Selected passage:
--- start ---
In [1]:
import torch
from torch import nn
from einops import rearrange, reduce, repeat


In [2]:
device = torch.device("cuda:0" if torch.cuda.is_available() else "cpu")

In [3]:
N = 2
HIDDEN_DIM = 256
NUM_HEAD = 8 
INNER_DIM = 512

PAD_IDX = 0
EOS_IDX = 3

BATCH_SIZE = 64

VOCAB_SIZE = 10000
SEQ_LEN = 60

In [4]:
class Multiheadattention(nn.Module):
    def __init__(self, hidden_dim: int, num_head: int):
        super().__init__()
 
        # embedding_dim, d_model, 512 in paper
        self.hidden_dim = hidden_dim
        # 8 in paper
        self.num_head = num_head
        # head_dim, d_key, d_query, d_value, 64 in paper (= 512 / 8)
        self.head_dim = hidden_dim // num_head
        self.scale = torch.sqrt(torch.FloatTensor([hidden_dim])).to(device)

        self.fcQ = nn.Linear(hidden_dim, hidden_dim)
        self.fcK = nn.Linear(hidden_dim, hidden_dim)
        self.fcV = nn.Linear(hidden_dim, hidden_dim)
        self.fcOut = nn.Linear(hidden_dim, hidden_dim)


    def forward(self, srcQ, srcK, srcV, mask=None):

        ##### SCALED DOT PRODUCT ATTENTION ######
        Q = self.fcQ(srcQ)
        K = self.fcK(srcK)
        V = self.fcV(srcV)
        
        Q = rearrange(
            Q, 'bs seq_len (num_head head_dim) -> bs num_head seq_len head_dim', num_head=self.num_head)
        K_T = rearrange(
            K, 'bs seq_len (num_head head_dim) -> bs num_head head_dim seq_len', num_head=self.num_head)
        V = rearrange(
            V, 'bs seq_len (num_head head_dim) -> bs num_head seq_len head_dim', num_head=self.num_head)

        attention_energy = torch.matmul(Q, K_T)/self.scale

        if mask is not None :
 
            attention_energy = torch.masked_fill(attention_energy, (mask == 0), -1e+4)
            
        attention_energy = torch.softmax(attention_energy, dim = -1)

        result = torch.matmul(attention_energy,V)

        result = rearrange(result, 'bs num_head seq_len head_dim -> bs seq_len (num_head head_dim)')

        result = self.fcOut(result)

        return result






In [5]:
class FFN(nn.Module):
    def __init__ (self, hidden_dim, inner_dim):
        super().__init__()
 
        self.hidden_dim = hidden_dim
        self.inner_dim = inner_dim 

        self.fc1 = nn.Linear(hidden_dim, inner_dim)
        self.fc2 = nn.Linear(inner_dim, hidden_dim)
        self.relu = nn.ReLU(inplace=False)
        self.dropout = nn.Dropout(0.1)
--- end ---
Parts of the exercise:
1 – In the PyTorch notebook, what dropout rate does the FFN class use?
2 – Return the PyTorch notebook text from "if mask is not" up to and including "result = self.fcOut(result)".
3 – Please take the PyTorch notebook further from the point where it stops.

Interface element records:
--- start ---
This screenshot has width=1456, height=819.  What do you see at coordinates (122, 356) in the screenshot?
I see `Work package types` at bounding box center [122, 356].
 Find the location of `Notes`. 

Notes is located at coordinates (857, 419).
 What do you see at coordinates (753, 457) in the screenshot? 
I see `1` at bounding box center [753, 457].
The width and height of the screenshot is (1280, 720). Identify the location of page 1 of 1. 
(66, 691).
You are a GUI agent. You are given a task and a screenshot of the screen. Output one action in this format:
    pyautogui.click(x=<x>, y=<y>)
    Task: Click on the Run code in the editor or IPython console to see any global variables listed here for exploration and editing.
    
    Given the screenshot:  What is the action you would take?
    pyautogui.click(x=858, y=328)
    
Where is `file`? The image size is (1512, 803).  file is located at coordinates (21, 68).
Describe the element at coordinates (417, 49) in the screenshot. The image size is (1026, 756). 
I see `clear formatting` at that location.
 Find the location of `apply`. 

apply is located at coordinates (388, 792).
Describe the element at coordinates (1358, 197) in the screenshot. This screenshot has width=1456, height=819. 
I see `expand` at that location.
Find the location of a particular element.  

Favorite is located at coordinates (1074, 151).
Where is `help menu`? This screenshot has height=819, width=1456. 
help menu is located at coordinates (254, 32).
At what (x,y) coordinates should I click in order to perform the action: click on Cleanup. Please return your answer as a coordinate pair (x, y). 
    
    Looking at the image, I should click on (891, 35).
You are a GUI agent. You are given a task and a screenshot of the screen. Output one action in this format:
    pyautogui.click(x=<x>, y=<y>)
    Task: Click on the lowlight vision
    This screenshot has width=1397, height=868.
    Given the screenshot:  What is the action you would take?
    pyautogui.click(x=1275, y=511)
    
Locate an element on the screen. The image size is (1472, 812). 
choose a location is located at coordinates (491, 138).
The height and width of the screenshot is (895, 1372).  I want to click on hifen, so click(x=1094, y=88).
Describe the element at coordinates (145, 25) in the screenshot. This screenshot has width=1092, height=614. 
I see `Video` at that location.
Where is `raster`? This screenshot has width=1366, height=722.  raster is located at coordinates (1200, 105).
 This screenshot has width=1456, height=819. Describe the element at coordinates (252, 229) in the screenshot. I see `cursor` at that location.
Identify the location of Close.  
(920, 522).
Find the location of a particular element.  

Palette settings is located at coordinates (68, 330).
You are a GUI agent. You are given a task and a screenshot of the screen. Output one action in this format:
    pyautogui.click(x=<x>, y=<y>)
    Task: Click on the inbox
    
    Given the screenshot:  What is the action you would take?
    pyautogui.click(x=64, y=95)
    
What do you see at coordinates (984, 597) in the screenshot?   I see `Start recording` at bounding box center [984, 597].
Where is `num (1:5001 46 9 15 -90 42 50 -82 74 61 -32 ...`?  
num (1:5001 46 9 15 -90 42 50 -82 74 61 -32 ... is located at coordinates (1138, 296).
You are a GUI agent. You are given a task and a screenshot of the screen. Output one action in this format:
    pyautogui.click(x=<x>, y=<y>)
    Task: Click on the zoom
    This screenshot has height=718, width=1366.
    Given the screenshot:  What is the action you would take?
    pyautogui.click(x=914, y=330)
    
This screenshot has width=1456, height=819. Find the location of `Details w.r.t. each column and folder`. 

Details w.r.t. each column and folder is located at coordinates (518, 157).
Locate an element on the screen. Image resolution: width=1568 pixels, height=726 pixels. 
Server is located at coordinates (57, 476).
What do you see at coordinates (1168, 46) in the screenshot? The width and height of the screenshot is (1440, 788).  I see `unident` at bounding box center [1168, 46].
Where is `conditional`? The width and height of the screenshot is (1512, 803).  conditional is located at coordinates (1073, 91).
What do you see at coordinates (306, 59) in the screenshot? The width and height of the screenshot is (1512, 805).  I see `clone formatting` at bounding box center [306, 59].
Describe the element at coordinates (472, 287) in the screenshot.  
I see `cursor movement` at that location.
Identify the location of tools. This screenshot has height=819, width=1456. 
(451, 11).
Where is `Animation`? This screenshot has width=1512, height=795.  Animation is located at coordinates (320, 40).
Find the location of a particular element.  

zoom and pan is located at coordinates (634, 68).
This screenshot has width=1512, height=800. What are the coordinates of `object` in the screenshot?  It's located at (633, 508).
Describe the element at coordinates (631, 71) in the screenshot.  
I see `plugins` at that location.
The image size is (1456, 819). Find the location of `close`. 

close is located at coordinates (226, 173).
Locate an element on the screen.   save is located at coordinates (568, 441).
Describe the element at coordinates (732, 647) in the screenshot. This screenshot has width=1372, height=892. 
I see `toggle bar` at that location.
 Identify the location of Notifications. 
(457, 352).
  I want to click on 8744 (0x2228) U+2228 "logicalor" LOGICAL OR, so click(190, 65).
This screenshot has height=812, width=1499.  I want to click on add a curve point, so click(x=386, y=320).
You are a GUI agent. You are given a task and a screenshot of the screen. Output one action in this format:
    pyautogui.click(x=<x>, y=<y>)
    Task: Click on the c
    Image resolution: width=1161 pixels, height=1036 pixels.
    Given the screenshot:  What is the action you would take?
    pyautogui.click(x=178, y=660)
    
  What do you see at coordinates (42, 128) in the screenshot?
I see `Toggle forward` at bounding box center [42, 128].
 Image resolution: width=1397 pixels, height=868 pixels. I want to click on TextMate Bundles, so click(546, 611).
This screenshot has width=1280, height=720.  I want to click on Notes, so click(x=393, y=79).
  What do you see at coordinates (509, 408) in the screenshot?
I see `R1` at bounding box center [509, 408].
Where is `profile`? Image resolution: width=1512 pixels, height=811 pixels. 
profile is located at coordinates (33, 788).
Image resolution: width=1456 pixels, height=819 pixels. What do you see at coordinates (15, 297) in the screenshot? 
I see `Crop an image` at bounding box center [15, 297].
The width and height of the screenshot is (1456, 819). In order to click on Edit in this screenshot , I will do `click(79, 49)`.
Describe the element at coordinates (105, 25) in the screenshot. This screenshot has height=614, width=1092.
--- end ---
Task-by-task answers:
1 – 0.1

2 –
if mask is not None :
 
            attention_energy = torch.masked_fill(attention_energy, (mask == 0), -1e+4)
            
        attention_energy = torch.softmax(attention_energy, dim = -1)

        result = torch.matmul(attention_energy,V)

        result = rearrange(result, 'bs num_head seq_len head_dim -> bs seq_len (num_head head_dim)')

        result = self.fcOut(result)

3 –
    def forward(self, input):
        output = input
        output = self.fc1(output)
        output = self.relu(output)
        output = self.dropout(output)
        output = self.fc2(output)

        return output



In [6]:
class EncoderLayer(nn.Module):
    def __init__(self, hidden_dim, num_head, inner_dim):
        super().__init__()

        self.hidden_dim = hidden_dim
        self.num_head = num_head
        self.inner_dim = inner_dim
        
        self.multiheadattention = Multiheadattention(hidden_dim, num_head)
        self.dropout1 = nn.Dropout(p=0.1)
        self.layerNorm1 = nn.LayerNorm(hidden_dim)
        self.ffn = FFN(hidden_dim, inner_dim)
        self.dropout2 = nn.Dropout(p=0.1)
        self.layerNorm2 = nn.LayerNorm(hidden_dim)
   

    def forward(self, input, mask = None):

        output = self.multiheadattention(srcQ= input, srcK = input, srcV = input, mask = mask)
        output = self.dropout1(output)
        output = input + output
        output = self.layerNorm1(output)

        output_ = self.ffn(output)
        output_ = self.dropout2(output_)
        output = output + output_
        output = self.layerNorm2(output)

        return output

In [7]:
def makeMask(tensor, option: str):
  
    if option == 'padding':
        tmp = torch.full_like(tensor, fill_value=PAD_IDX).to(device)
        mask = (tensor != tmp).float()
        mask = rearrange(mask, 'bs seq_len -> bs 1 1 seq_len ')


    elif option == 'lookahead':
        padding_mask = makeMask(tensor, 'padding')
        padding_mask = repeat(
            padding_mask, 'bs 1 1 k_len -> bs 1 new k_len', new=padding_mask.shape[3])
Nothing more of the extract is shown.